QA, bots, humans, and the in between

“I think the Orcs are too strong. The short guys throwing axes need to be nerfed, let’s try 10%, no, make it 15%.” This is a very common ‘decision making process’ when it comes to testing a game, aspiring to achieve a good game balance, but most importantly, trying to make it fun.

The issue is that it is super subjective and the real test will be when players play it… They will find any imbalances and they will not be shy to let the world know.

I bring up game balance because it is particularly hard to test, it can take significant resources and precious time, and also because this is an area where machine learning can help.

So, let’s explore some areas where machine learning can not help, at least with the type of tools and methods we use at Decisive AI. We train artificial players by exposing the agent (which is basically a formula or function, however complex) to lots of games. That generates experience that leads the agent to outcomes we reward, like scoring points or winning a game.

We can’t do this with a few games, not even a few thousand games. We need hundreds of thousands if not millions (we even got to billions!) of games played. Computers are fast at some things, learning is not one of them. Another important consideration is that the training needs to be efficient, and playing using the same devices as humans do is not. Instead of interpreting the screen with complex convolutional neural networks and then using keyboard and mouse (touchscreen and joystick), we simply embed the agent in the game code where it can talk directly to the game engine.

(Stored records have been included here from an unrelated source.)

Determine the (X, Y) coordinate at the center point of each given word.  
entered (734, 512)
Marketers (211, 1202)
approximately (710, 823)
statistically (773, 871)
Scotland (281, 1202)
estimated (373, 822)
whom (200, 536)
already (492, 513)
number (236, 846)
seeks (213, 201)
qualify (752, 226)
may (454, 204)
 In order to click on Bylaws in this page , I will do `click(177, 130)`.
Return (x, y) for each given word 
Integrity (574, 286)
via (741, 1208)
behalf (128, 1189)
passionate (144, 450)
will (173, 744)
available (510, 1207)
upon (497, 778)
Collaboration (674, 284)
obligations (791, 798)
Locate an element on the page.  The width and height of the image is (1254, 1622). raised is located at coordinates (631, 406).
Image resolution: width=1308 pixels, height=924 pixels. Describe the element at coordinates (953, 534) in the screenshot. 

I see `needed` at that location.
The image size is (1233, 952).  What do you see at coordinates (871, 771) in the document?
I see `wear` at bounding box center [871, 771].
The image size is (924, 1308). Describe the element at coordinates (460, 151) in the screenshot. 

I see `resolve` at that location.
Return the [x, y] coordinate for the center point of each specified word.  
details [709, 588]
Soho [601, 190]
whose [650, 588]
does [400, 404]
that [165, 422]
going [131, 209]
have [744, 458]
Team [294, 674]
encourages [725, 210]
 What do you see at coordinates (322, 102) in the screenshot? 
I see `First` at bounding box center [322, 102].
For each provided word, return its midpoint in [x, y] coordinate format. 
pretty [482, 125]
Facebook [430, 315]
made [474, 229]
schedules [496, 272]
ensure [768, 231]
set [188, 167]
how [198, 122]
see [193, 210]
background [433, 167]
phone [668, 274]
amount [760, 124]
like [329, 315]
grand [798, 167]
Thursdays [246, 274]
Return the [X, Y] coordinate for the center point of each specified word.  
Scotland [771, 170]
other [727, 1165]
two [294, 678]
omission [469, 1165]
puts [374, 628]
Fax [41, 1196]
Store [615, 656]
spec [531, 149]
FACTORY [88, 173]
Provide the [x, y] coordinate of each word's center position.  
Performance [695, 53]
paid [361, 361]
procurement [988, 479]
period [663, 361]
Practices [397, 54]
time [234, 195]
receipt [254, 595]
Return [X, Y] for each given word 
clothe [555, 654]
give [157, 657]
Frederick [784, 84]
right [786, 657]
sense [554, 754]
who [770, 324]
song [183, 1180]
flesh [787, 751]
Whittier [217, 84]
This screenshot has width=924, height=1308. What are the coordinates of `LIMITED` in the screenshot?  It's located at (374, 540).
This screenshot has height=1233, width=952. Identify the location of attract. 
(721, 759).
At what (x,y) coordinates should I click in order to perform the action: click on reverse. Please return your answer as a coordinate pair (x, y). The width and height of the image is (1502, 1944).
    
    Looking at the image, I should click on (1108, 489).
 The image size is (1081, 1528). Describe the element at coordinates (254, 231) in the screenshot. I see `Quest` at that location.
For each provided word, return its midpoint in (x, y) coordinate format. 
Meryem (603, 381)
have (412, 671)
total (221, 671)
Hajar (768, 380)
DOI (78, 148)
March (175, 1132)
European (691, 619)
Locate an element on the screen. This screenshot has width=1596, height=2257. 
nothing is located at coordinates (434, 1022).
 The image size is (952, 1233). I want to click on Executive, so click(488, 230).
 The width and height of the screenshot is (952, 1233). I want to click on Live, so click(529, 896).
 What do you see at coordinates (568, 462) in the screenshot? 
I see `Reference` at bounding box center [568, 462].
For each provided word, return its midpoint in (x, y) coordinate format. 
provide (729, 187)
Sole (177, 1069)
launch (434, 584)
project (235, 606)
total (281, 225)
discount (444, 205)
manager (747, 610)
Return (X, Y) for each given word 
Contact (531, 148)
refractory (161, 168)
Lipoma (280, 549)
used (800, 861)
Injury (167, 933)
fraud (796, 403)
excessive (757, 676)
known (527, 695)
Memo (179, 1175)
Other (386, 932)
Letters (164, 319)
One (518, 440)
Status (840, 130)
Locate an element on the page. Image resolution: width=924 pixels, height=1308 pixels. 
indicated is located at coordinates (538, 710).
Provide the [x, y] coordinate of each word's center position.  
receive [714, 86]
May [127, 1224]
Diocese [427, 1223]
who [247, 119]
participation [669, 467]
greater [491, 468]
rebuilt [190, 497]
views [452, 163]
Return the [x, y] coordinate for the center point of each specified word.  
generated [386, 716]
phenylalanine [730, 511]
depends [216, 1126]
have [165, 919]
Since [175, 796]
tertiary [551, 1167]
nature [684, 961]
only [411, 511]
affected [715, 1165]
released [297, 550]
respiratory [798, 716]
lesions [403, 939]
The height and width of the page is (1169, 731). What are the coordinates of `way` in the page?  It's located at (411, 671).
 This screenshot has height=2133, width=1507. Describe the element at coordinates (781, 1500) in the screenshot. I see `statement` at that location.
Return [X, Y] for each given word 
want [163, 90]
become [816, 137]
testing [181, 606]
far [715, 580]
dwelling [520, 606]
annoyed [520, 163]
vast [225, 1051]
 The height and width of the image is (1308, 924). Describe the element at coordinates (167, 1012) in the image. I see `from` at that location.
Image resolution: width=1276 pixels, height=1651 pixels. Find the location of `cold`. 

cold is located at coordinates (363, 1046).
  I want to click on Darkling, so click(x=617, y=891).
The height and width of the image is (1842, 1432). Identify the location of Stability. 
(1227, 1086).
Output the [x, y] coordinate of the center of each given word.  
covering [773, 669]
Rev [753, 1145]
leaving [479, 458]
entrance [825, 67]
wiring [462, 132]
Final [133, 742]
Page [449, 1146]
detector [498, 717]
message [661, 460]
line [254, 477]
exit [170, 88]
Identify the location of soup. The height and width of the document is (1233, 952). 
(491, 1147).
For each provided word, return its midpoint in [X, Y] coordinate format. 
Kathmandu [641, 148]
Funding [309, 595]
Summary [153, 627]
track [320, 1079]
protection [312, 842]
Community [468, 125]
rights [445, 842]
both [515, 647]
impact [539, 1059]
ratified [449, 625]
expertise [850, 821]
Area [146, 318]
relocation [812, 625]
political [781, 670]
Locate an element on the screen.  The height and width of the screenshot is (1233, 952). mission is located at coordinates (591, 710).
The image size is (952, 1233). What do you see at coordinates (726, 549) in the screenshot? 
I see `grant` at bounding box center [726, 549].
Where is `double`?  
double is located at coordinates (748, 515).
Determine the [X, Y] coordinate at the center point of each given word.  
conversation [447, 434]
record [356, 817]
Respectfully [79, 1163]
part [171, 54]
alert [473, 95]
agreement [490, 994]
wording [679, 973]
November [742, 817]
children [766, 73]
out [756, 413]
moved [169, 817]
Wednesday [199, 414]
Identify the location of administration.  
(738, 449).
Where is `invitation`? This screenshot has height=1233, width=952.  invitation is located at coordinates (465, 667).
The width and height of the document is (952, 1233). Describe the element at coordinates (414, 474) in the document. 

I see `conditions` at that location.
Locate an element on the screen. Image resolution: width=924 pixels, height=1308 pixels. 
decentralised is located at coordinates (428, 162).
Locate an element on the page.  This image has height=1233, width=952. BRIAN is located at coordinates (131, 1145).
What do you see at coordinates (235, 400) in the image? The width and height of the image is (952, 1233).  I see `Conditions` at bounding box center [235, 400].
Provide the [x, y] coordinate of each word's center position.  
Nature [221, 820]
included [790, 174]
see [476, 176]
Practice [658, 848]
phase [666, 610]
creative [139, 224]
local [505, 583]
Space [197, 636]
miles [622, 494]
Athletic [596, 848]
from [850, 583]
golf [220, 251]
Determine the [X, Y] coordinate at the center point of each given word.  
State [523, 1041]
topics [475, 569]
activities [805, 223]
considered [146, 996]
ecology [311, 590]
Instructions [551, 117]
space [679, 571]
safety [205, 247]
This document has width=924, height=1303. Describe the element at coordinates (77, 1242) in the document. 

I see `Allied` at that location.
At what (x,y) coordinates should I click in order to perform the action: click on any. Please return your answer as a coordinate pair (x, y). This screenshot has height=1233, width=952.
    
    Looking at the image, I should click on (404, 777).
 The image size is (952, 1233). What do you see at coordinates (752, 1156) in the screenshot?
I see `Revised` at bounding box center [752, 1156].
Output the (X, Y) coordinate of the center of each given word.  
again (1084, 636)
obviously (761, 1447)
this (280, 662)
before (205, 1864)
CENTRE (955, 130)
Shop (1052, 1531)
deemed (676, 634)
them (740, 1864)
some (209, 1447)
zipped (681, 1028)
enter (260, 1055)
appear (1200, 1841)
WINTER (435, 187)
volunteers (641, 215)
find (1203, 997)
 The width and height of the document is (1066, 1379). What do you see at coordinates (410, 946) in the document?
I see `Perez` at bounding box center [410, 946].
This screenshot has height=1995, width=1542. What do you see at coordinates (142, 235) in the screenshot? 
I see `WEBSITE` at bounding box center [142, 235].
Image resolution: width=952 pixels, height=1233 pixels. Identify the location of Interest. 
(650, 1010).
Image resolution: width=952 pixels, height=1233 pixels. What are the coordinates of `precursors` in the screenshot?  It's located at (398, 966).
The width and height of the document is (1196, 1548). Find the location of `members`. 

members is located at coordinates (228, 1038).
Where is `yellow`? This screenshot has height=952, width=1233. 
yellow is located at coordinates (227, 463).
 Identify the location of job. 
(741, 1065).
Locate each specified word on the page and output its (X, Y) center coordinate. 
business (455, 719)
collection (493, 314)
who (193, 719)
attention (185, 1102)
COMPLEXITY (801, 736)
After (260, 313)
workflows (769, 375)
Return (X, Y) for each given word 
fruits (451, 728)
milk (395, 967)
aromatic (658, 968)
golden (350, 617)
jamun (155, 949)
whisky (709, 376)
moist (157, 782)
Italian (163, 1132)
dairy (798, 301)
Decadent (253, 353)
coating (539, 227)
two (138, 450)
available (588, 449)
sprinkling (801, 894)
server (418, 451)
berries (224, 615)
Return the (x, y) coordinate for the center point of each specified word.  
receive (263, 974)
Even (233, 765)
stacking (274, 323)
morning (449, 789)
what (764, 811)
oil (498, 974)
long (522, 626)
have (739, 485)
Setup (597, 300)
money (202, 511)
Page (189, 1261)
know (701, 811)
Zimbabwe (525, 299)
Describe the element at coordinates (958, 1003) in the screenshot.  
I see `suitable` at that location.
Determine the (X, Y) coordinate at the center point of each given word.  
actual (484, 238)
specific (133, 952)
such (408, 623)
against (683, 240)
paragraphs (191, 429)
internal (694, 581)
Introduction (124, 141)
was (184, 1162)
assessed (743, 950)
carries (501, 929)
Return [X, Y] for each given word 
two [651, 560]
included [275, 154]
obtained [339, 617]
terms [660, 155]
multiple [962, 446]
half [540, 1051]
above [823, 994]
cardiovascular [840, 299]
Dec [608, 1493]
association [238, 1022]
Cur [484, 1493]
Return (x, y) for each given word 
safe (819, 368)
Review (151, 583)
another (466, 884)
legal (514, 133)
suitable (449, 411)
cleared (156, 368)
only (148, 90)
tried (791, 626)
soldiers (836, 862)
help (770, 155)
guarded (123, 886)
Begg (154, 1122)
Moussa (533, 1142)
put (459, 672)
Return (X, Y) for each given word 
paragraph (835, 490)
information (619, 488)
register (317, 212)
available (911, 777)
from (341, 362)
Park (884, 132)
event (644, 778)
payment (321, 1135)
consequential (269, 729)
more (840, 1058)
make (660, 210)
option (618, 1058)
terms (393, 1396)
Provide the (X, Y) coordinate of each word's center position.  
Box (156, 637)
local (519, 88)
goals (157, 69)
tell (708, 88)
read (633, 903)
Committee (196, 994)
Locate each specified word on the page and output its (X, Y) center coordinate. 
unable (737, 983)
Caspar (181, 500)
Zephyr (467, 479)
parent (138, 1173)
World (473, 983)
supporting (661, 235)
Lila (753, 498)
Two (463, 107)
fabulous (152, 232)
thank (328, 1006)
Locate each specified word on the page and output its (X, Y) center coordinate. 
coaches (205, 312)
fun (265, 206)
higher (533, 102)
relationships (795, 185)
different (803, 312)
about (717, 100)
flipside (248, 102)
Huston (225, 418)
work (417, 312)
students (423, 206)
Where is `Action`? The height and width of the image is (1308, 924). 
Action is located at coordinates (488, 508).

Multiplayer games are designed with a ‘bot’ or ‘AI’ in mind, so it isn’t hard to integrate our learning platform to play the game, and this is outside the UI, it is fast and efficient.

Since our training, or the resulting agent, will not interact with the UI and will not be looking at the graphics or experience the music and sound of the game, none of these (very important) areas of a game are tested by our agents.

But, if what keeps you awake at night is if that new axe you are planning to add as a new card for the Troll faction is too strong, or a new Underworld map to a strategy game, or in general, some new element to keep a good game fresh and the players engaged, then our intelligent artificial players are a fabulous option.

The first highlight is the thoroughness. A learning agent tries new things constantly (exploring the space) and those that work are later further exploited. If your new axe is too strong, our agents will use it to win all the time. If the axe is useless, then they will try it, but then abandon it because they want to win.

The next is precision. As the agent plays games we can configure data output for reporting. Do you want to know how many games are won with the axe? You get a percentage, out of a statistically meaningful number of games. Say for example that you nerf a weapon, we can quickly play 10,000 games before and after the nerf. If the faction with the weapon wins more or losses more, you know why.

This type of quick test does not need retraining or any black magic, just to execute a batch process and check the results from a database. It takes minutes, what otherwise can take weeks of expensive human testing that is often not precise enough.

I often remember when I used to play Clash Royale and every so often, a patch would come tweaking some cards. This is the result of people carefully analyzing data from hundreds of thousands of games played by human players. If they see too many wins with the Miner, then the Miner gets nerfed. How much faster, efficient and precise this process would be if instead of using the players they would use artificial players that don’t mind playing lots of games and finding overpowered or underpowered cards.

There are many more advantages: catching crashes, since the agent plays the game a lot, and in ways not often done by the humans, it is going to find crashes faster. Game length gets in the mix as well. Often games have a specific target on how long an average game should last. This is important in mobile games. If adding some element to a game makes it too long or too short, we are going to find out very quickly with an artificial player that can execute 10,000 games in a short period of time and clearly state how many moves it took to complete the game in average compared with the same test before the latest changes.

There are areas where an artificial player won’t help with QA: graphics, UI, sounds… While in others it can make a massive difference both in the quality of the QA, but also in the amount that can be done and the cost of it. This is true for testing the game engine, the balance of the game, and the impact of changes to an existing game.